ArangoDB v3.13 is under development and not released yet. This documentation is not final and potentially incomplete.

Using Joins in AQL

Query examples for joining documents with one-to-many and many-to-many relationships

The two common scenarios when you want to join documents of collections are:

  • One-to-Many: You may have a users collection and a cities collection. A user lives in a city and you need the city information during a query about the user.

  • Many-To-Many: You may have a authors collection and a books collection. An author can write many books and a book can have many authors. You want to return a list of books with their authors. Therefore you need to join the authors and books.

Unlike many NoSQL databases, ArangoDB does support joins in AQL queries. This is similar to the way traditional relational databases handle this. However, because documents allow for more flexibility, joins are also more flexible. The following sections provide solutions for common questions.

So far, we have only dealt with one collection (users) at a time. We also have a collection relations that stores relationships between users. We now use this extra collection to create a result from two collections.

First of all, we query a few users together with their friends’ IDs. For that, we use all relations that have a value of friend in their type attribute. Relationships are established by using the friendOf and thisUser attributes in the relations collection, which point to the userId values in the users collection.

One-To-Many

You have a collection called users. Users live in city and a city is identified by its primary key. In principle you can embedded the city document into the users document and be happy with it.

{
  "_id" : "users/2151975421",
  "_key" : "2151975421",
  "_rev" : "2151975421",
  "name" : {
    "first" : "John",
    "last" : "Doe"
  },
  "city" : {
    "name" : "Metropolis"
  }
}

This works well for many use cases. Now assume that you have additional information about the city, like the number of people living in it. It would be impractical to change each and every user document if this numbers changes. Therefore it is good idea to hold the city information in a separate collection.
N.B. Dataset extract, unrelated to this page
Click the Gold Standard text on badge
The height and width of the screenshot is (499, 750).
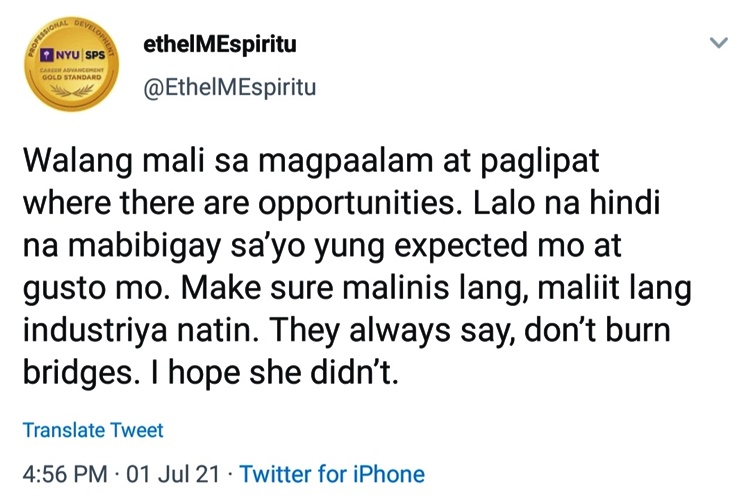[x=71, y=77]
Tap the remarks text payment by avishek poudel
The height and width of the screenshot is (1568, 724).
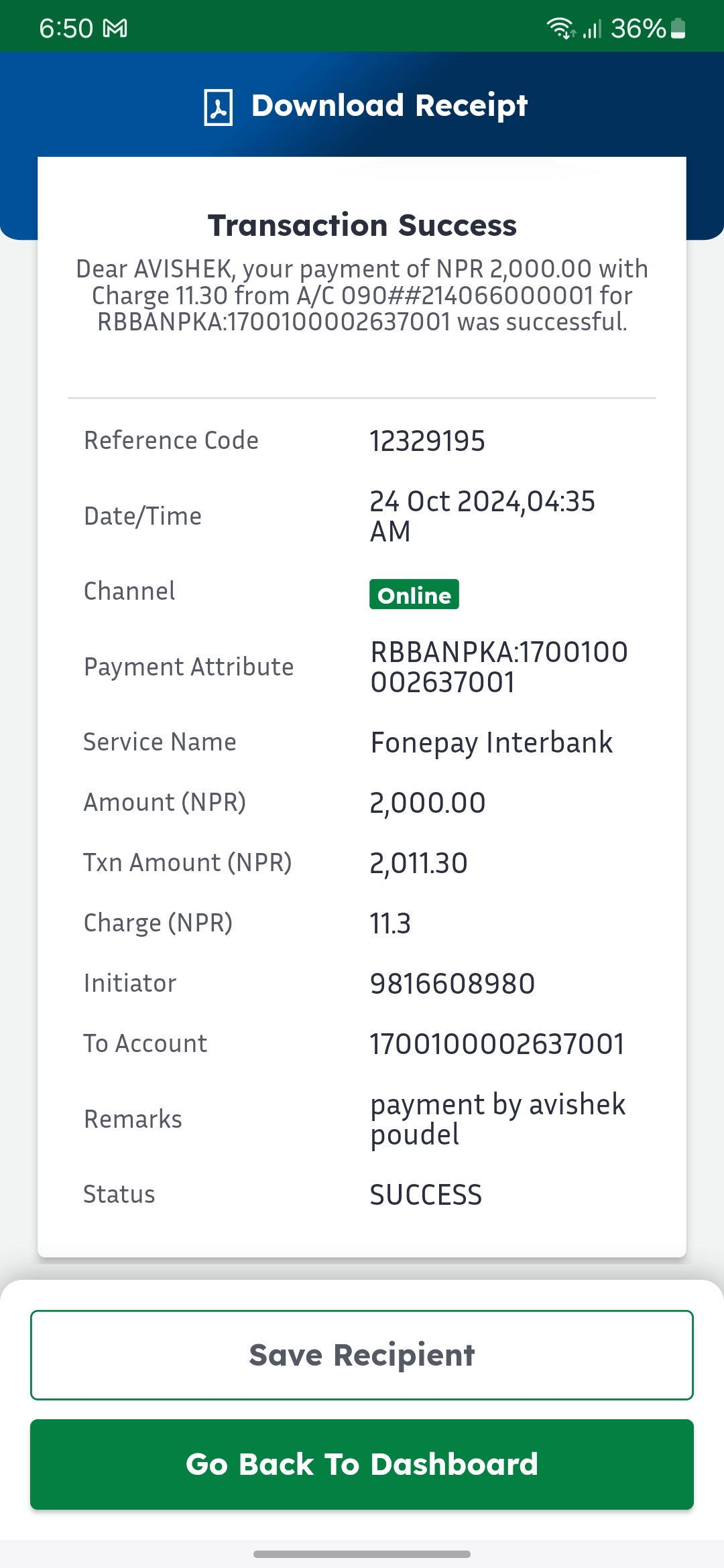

arangosh> db.cities.document("cities/2241300989");
{ 
  "population" : 1000, 
  "name" : "Metropolis", 
  "_id" : "cities/2241300989", 
  "_rev" : "2241300989", 
  "_key" : "2241300989" 
}

Instead of embedding the city directly in the user document, you can use the key of the city.

arangosh> db.users.document("users/2290649597");
{ 
  "name" : { 
    "first" : "John", 
    "last" : "Doe" 
  }, 
  "city" : "cities/2241300989", 
  "_id" : "users/2290649597", 
  "_rev" : "2290649597", 
  "_key" : "2290649597" 
}

We can now join these two collections very easily.

arangosh> db._query(
........>"FOR u IN users " + 
........>"  FOR c IN cities " + 
........>"    FILTER u.city == c._id RETURN { user: u, city: c }"
........>).toArray()
[ 
  { 
    "user" : { 
      "name" : { 
        "first" : "John", 
        "last" : "Doe" 
      }, 
      "city" : "cities/2241300989", 
      "_id" : "users/2290649597", 
      "_rev" : "2290649597", 
      "_key" : "2290649597" 
    }, 
    "city" : { 
      "population" : 1000, 
      "name" : "Metropolis", 
      "_id" : "cities/2241300989", 
      "_rev" : "2241300989", 
      "_key" : "2241300989" 
    } 
  } 
]

Unlike in SQL, there is no special JOIN keyword. The optimizer ensures that the primary index is used in the above query.
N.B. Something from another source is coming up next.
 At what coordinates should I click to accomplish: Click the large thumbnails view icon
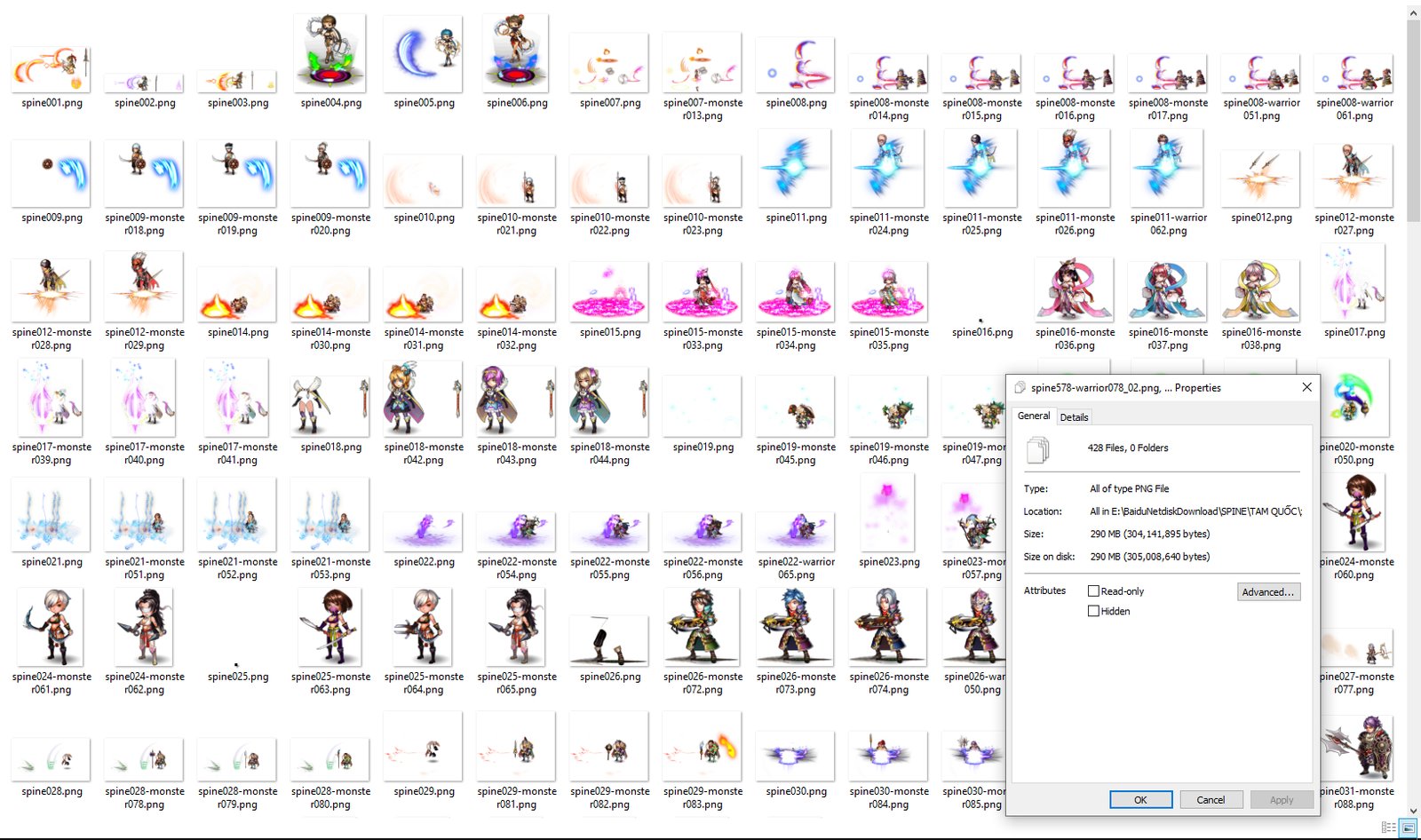[x=1409, y=828]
However, very often it is much more convenient for the client of the query if a single document would be returned, where the city information is embedded in the user document - as in the simple example above. With AQL, you do not need to forgo this simplification.

arangosh> db._query(
........>"FOR u IN users " + 
........>"  FOR c IN cities " + 
........>"    FILTER u.city == c._id RETURN merge(u, {city: c})"
........>).toArray()
[ 
  { 
    "_id" : "users/2290649597", 
    "_key" : "2290649597", 
    "_rev" : "2290649597", 
    "name" : { 
      "first" : "John", 
      "last" : "Doe" 
    }, 
    "city" : { 
      "_id" : "cities/2241300989", 
      "_key" : "2241300989", 
      "_rev" : "2241300989", 
      "population" : 1000, 
      "name" : "Metropolis" 
    } 
  } 
]

You can have both: the convenient representation of the result for your client and the flexibility of joins for your data model.

Many-To-Many

In the relational world, you need a third table to model the many-to-many relation. In ArangoDB, you have a choice depending on the information you are going to store and the type of questions you are going to ask.
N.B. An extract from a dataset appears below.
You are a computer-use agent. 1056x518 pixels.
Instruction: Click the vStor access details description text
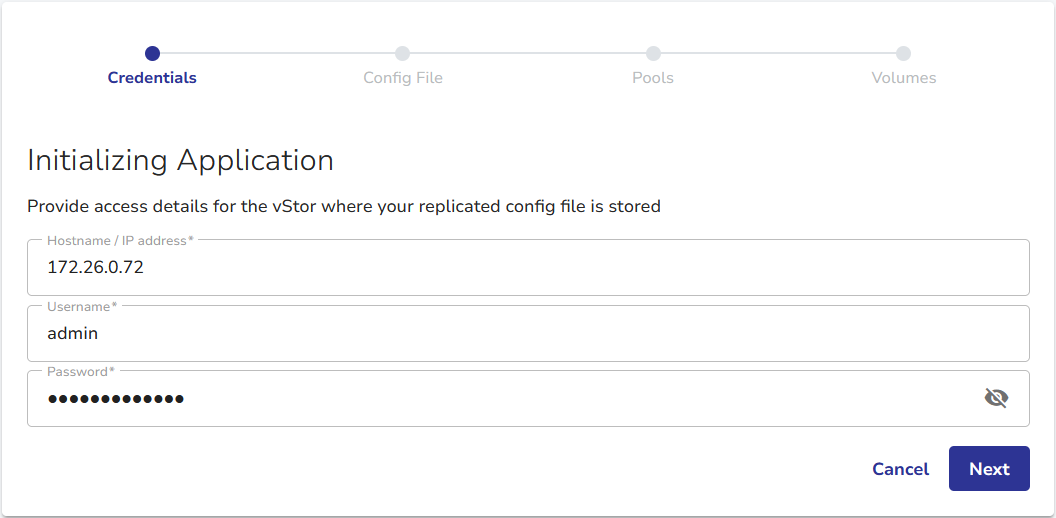tap(343, 207)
Assume that authors are stored in one collection and books in a second. If all you need is “who are the authors of a book”, then you can easily model this as a list attribute in users.

If you want to store more information, for example, which author wrote which page in a conference proceeding, or if you also want to know “which books were written by which author”, you can use edge collections. This is very similar to the “join table” from the relational world.

Embedded Lists

If you only want to store the authors of a book, you can embed them as list in the book document. There is no need for a separate collection.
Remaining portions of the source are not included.